Transforming the Data Can Be Fatal to Your Analysis

If you think you really know your data, look again.

Published: Thursday, September 3, 2009 - 05:00

Following my article on Leptokurtophobics (Do You Have Leptokurtophobia?) it was almost inevitable that we should hear from one. We were fortunate to have someone as articulate as Forrest Breyfogle III to write the response. However, rather than offering a critique of the points raised in my original article, he chose to ignore the arguments against transforming the data and to simply repeat his mantra of “transform, transform, transform.” Thirty-five years ago I also thought that way, but now I know better, and out of respect for those who are interested in learning how to better analyze data, I feel the need to further explain why the transformation of data can be fatal to your analysis.

Starting on page 275 of Economic Control of Quality of Manufactured Product (American Society for Quality, 1980), author Walter A. Shewhart described two completely different approaches to working with data. The first of these approaches we will call the statistical approach, since it describes how we create a test statistic. This statistical approach consists of four steps:
1. Choose an appropriate probability model to use.
2. Choose some risk of a false alarm to use.
3. Find the exact critical values for the selected model that correspond to this risk of a false alarm, or else transform the selected model to match some known critical values.
4. Then use these critical values in your analysis.

While this can make sense when working with functions of the data (i.e., statistics) it does not work when applied to the original data themselves. As Shewhart points out, we will never have enough data to uniquely identify a specific probability model. Probability models are limiting functions for infinite sequences, and therefore, they can never be said to apply to any finite portion of that sequence. This is why any assumption of a probability model is just that—an unverifiable assumption. Shewhart goes on to say that even if we did assume a probability model, we still would not know the mean or the variance of that model.

So what are we to do when we try to analyze data? Shewhart suggests a different approach for the analysis of original data. Shewhart’s approach also consists of four steps: (1) Choose some generic critical values for which (2) the risk of a false alarm will be reasonably small (3) regardless of what probability model we might choose, and (4) use these generic critical values in our analysis. This approach changes what is fixed and what is allowed to vary. With the statistical approach the alpha-level is fixed, and the critical values vary to match the specific probability model. With Shewhart’s approach it is the critical values that are fixed and the alpha-level that is allowed to vary. This reversal of the statistical approach is what makes Shewhart’s approach so hard for those with statistical training to understand.

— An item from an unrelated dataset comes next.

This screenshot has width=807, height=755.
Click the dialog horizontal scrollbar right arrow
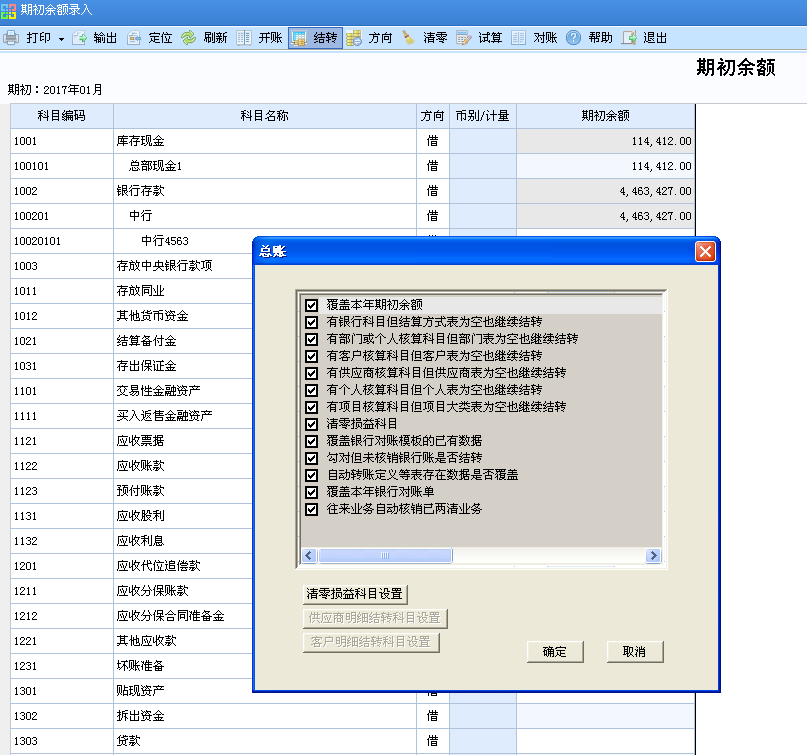[654, 555]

Shewhart’s generic solution to the problem of how to analyze a stream of data was to use three-sigma limits. These limits have been used around the world for more than 70 years and they have been thoroughly proven. They strike a reasonable balance between the economic consequences of the twin errors of failing to detect signals and having false alarms. Three-sigma limits have been proven to work, and this is a fact of life, not a matter of opinion. To quote a note penciled into one of my books by W. Edwards Deming, “This means that even wide departures from normality will have virtually no effect upon the way the control chart functions.”

However, when someone does not appreciate the difference between the statistical approach and Shewhart’s approach it is almost inevitable that they will get lost trying to apply the statistical approach to original data.

In my earlier article, “Do You Have Leptokurtophobia?” I pointed out how three-sigma limits will filter out virtually all of the routine variation regardless of the shape of the histogram. I illustrated this with six specific examples ranging from the uniform to the exponential, and described a broader study encompassing more than 1,100 probability models where 97.3 percent of these models had better than 97.5-percent coverage at three-sigma limits. This kind of behavior is the very definition of robustness.

Note that there has never been any claim that the area outside the three-sigma limits will remain constant regardless of the probability model, just that the alpha-level will remain reasonably small. With any statistical procedure we will change the risk of a false alarm whenever we change the original probability model. A robust procedure is one where a conservative alpha-level will remain conservative (generally taken as anything under 5%) and a traditional alpha-level will remain traditional (under 10%).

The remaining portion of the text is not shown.